§ Passage to read
Chondrodermatitis nodularis chronica helicis (CNCH) is a small, nodular, tender, chronic inflammatory lesion occurring on the helix of the ear, most often in men. it often presents as a benign painful erythematous nodule fixed to the cartilage of the helix or antihelix of the external ear. Although the exact cause of the condition is unknown, it has been linked to head pressure on the ear while sleeping. Treatment options include the use of pressure-relieving devices or, in cases where that is not an option, surgery.

== Causes ==
The cause of CNCH is unknown. Nonetheless, a number of variables are thought to be involved in the development of CNCH, with the onset being associated with microtrauma, prolonged high pressure, or dermal ischemia.

=== Risk factors ===
Elastic tissue loss, vascular and connective tissue degradation, and skin and cartilage thinning are all brought on by aging. The onset of CNCH symptoms may be related to the cartilage's increased susceptibility to pressure damage as it ages and loses some of its flexibility. Additionally, older adults typically move less while they sleep, which puts even more pressure on the ear.

§ Data segment
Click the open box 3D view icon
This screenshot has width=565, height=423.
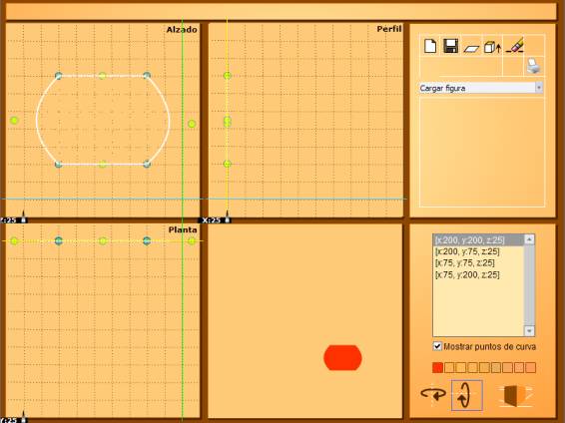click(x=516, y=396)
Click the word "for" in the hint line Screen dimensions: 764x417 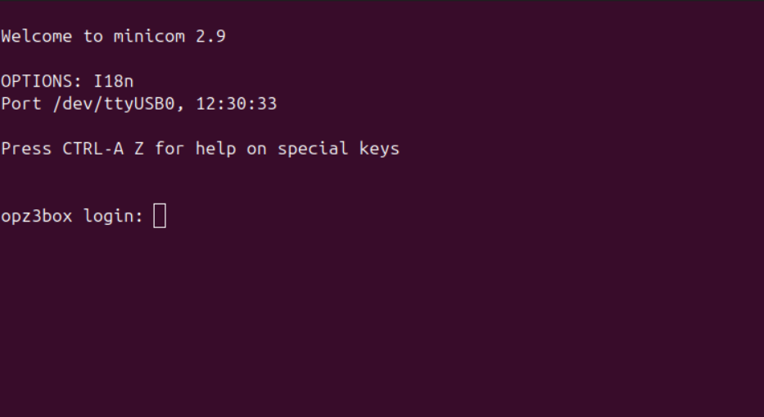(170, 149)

§ What to do
(a) According to the text on chondrodermatitis nodularis chronica helicis, what sleeping habit has the condition been linked to?
(b) Resume the text on chondrodermatitis nodularis chronica helicis right after its last sentence.
The data has nothing to do with what comes next.

§ Results in order
(a) Head pressure on the ear while sleeping.

(b)
== Epidemiology ==
Chondrodermatitis nodularis chronica helicis is relatively rare, but it prefers fair-skinned men between the ages of 40 and 80. Despite the fact that women are affected by CNCH, the reported male to female ratio is 10 to 1. CNCH usually affects one side of the body, although reports of bilateral lesions have indicated an incidence of 3% to 7%. After developing CNCH on the contralateral ear, patients who switch their sleeping side typically develop bilateral lesions. Furthermore, CNCH can affect people of any age; cases involving children and teenagers have been documented.